> [ACTIVITY] Find the line holding "Toggle the show internal types button" in the entries below. Give it again exactly, along with every line after it up to and including the line holding "The image size is (674, 410).".

> [TASK INPUTS]
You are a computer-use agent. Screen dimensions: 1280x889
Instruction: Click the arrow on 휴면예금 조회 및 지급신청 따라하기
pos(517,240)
---
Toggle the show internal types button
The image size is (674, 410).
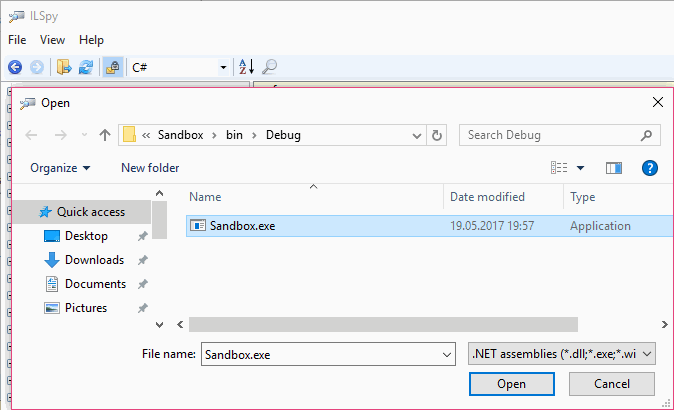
==
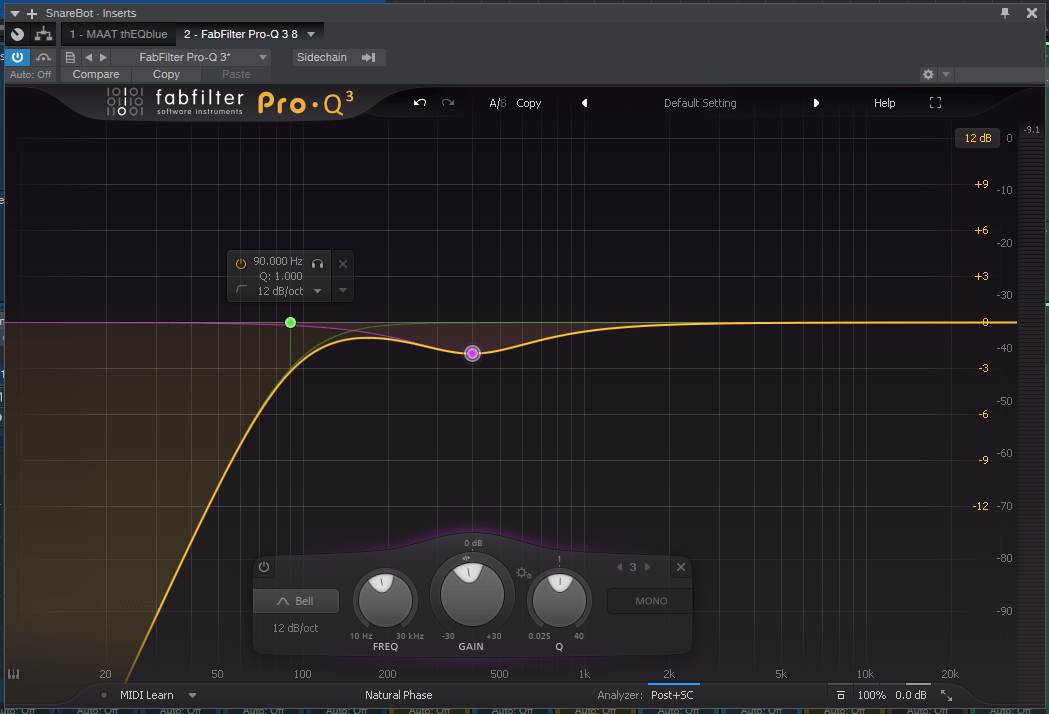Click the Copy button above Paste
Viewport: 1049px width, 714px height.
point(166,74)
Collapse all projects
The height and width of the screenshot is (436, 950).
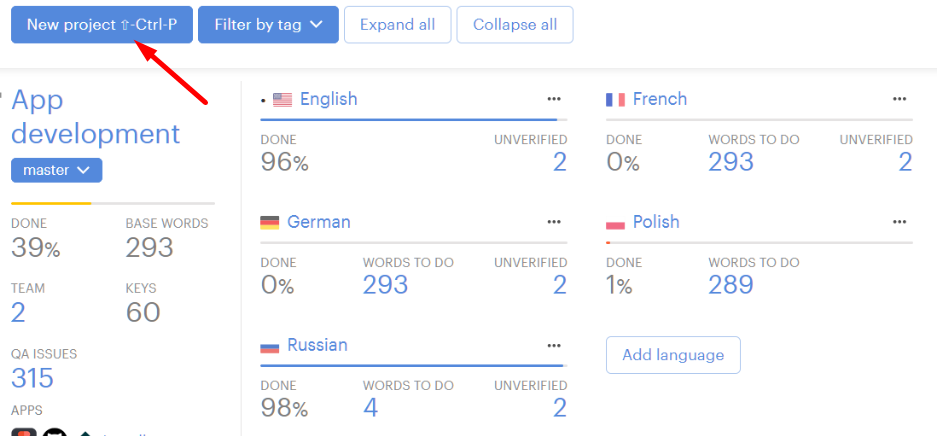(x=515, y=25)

> [EXERCISE SOLUTION]
Toggle the show internal types button
The image size is (674, 410).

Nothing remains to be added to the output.